12.1 Problem statement¶
You need consistent accuracy and F1 metrics for model outputs. [1][2] Use the metric IDs from this page in configs or scripts so results are comparable.
12.2 When to use¶
Use these helpers when scoring predictions produced by inductive or transductive methods. [3]
12.3 Steps¶
1) Inspect available metrics. [1][2]
2) Compute metrics from label arrays or score matrices. [1]
3) (Optional) Use the CLI for quick checks on .npy files. [2]
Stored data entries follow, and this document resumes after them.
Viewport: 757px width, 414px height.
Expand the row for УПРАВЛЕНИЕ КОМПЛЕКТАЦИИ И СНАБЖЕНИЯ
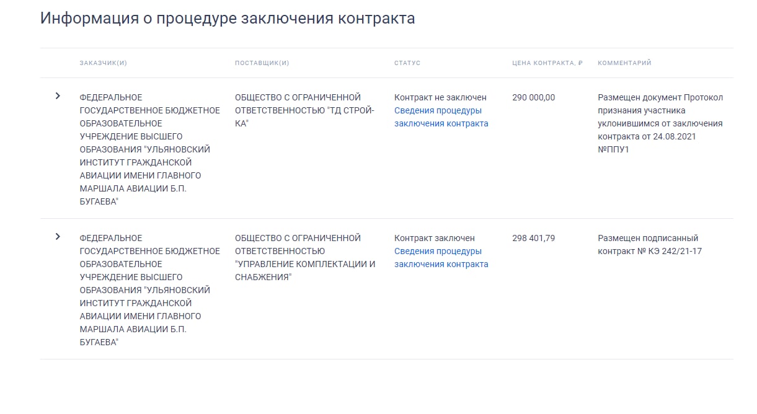click(58, 236)
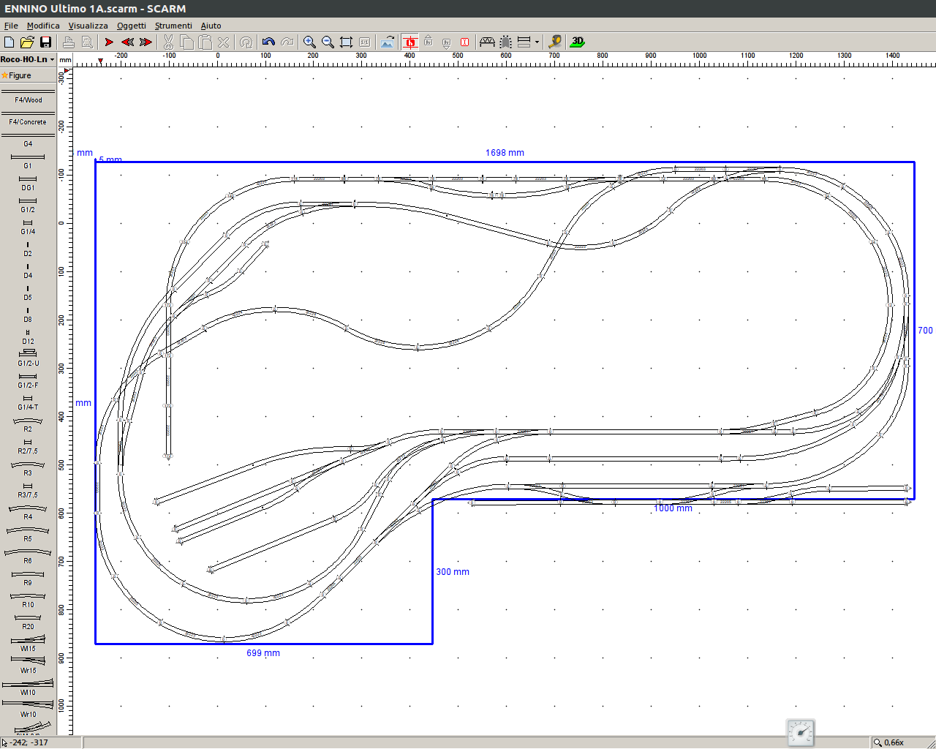The image size is (936, 749).
Task: Click the Undo arrow icon
Action: coord(268,42)
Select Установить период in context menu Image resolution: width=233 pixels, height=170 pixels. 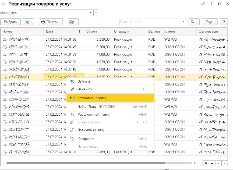coord(93,98)

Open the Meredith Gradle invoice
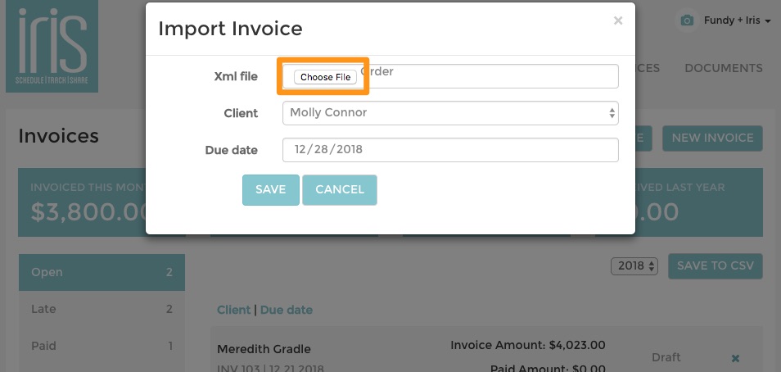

For the full list of metric IDs, see Catalogs and registries.
12.4 Copy-paste example¶
Use the CLI when you want file-based evaluation from .npy arrays, and use the Python API when you already have arrays in memory. [2][1]
CLI:
modssc evaluation list
modssc evaluation compute --y-true y_true.npy --y-pred y_pred.npy --metric accuracy --metric macro_f1
Python:
import numpy as np
from modssc.evaluation import evaluate
y_true = np.array([0, 1, 2, 1, 0])
scores = np.array([
[0.7, 0.2, 0.1],
[0.1, 0.8, 0.1],
[0.2, 0.3, 0.5],
[0.2, 0.6, 0.2],
[0.6, 0.3, 0.1],
])
print(evaluate(y_true, scores, ["accuracy", "macro_f1"]))
12.5 Pitfalls¶
Warning
modssc evaluation compute only accepts .npy files and will reject other formats. [2]
Tip
evaluate accepts one-hot labels or class scores; it converts them internally. [1]